MR: I’ve noticed there’s kind of a stigma to being prepared for emergencies, like, “What’s up with ole Doom n’ Gloom over there?” When I talk about putting together a survival kit, some people have been excited about it, while others act like maybe I’m being a little paranoid. Have you encountered this at all?
NBG: Yesss! Mostly, it's “Oh, well that will never happen here” mentality. It's too bad really, cuz there is no harm in having a few more of this and that around the house if something were to come up. I think there is this idea that when and if something happens, there will be people there to respond with supplies. And there will be, but depending on the magnitude of the disaster, it might take time.
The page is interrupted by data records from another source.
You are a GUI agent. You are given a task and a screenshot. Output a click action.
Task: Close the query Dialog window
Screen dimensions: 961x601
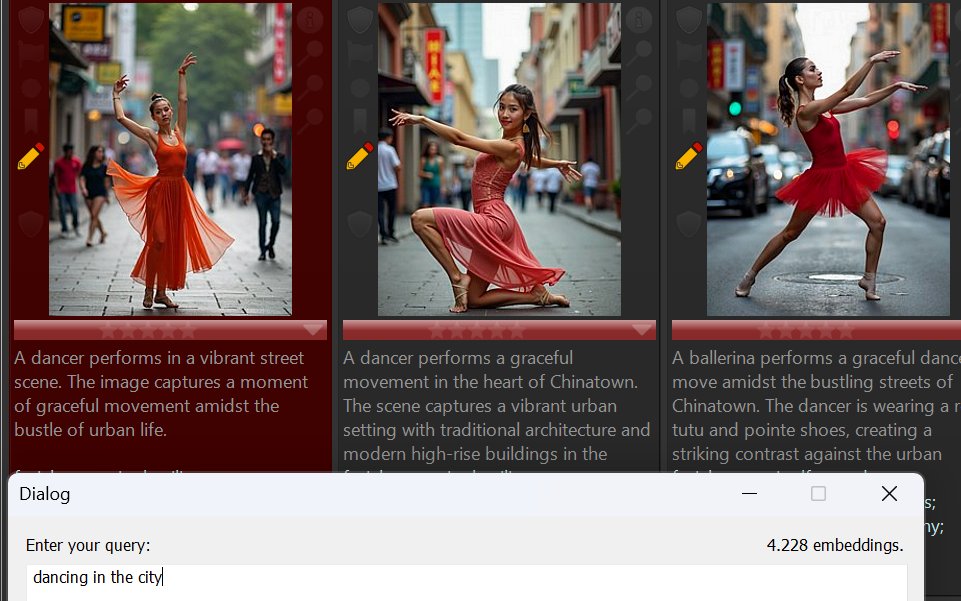(888, 493)
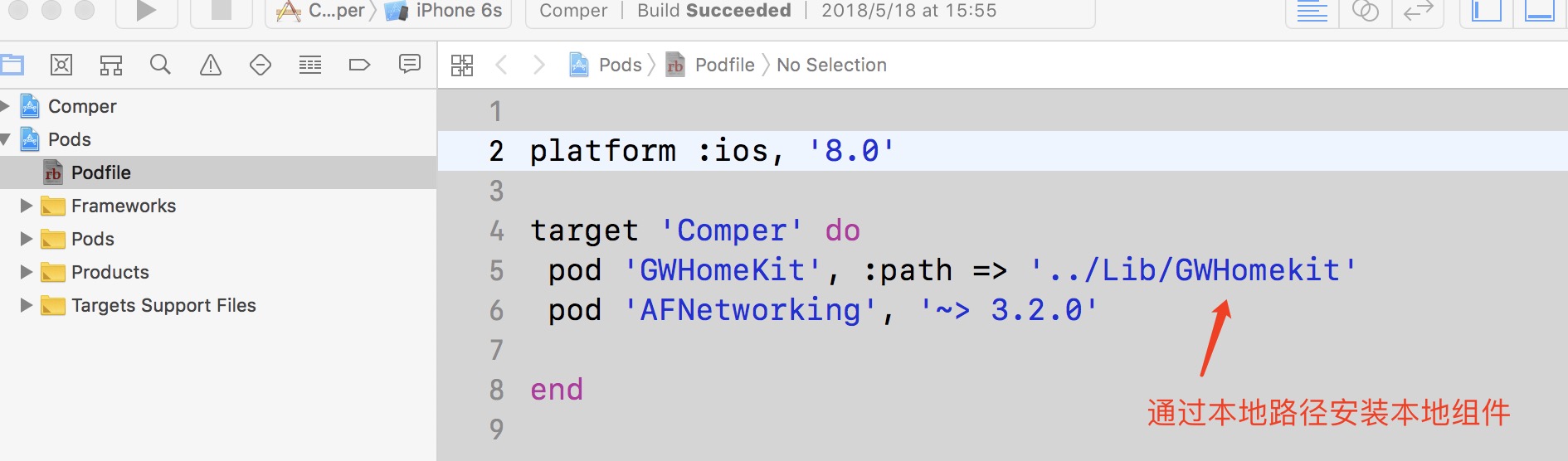The width and height of the screenshot is (1568, 461).
Task: Open the Project navigator folder icon
Action: tap(12, 65)
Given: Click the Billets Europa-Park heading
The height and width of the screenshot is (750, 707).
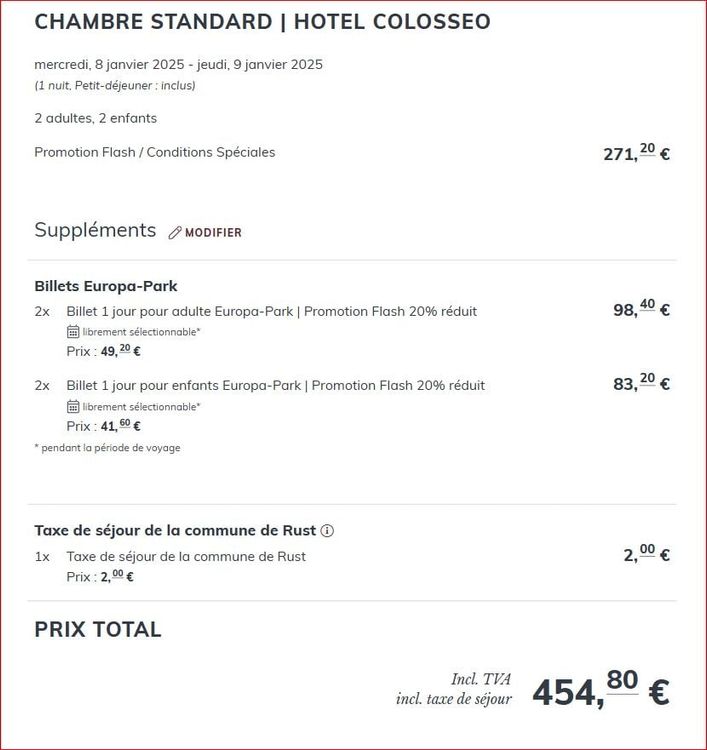Looking at the screenshot, I should coord(106,286).
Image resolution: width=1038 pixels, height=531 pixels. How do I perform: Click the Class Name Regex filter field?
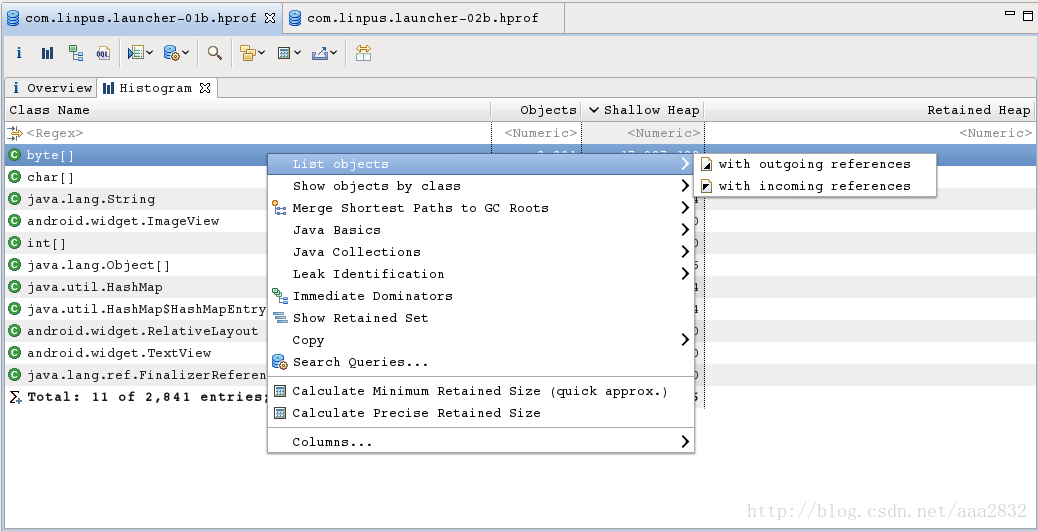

The government suggests having enough supplies to last for 5-7 days. That's a long time. I get it though, not wanting to think about it.
In one of my classes at City College, we were assigned the task of adding a supply to our disaster kit. Coincidentally, the Fukushima disaster happened that week, so it occurred to me maybe vitamins and iodide tablets wouldn’t be a bad add. Next class we shared what we got with one another, I was scared to mention what I bought and even almost lied. People were very upset, some didn’t even know there had been an earthquake in Japan, others thought I was foolish and some just thought I was ridiculous for thinking something like that could happen here. I never ended up getting my tablets due to a shortage caused by mass buying. My favorite was seeing a couple whisper-fight in Rainbow Grocery about what was better: pharmaceutical or natural iodine.
MR: Did CORE cover nuclear fall-out situations at all?
NBG: Mmmm . . . not so much, but it did come up. Basically their advice was “shelter in place,” which obviously didn't sit well with anyone in the room. There was definitely a quiet “we're gonna run like hell” vibe in the room. The firemen assured us that all nuclear facilities in the state of California were being checked, refitted and super safe. There was a handful of cynical comments and we moved on to the next subject.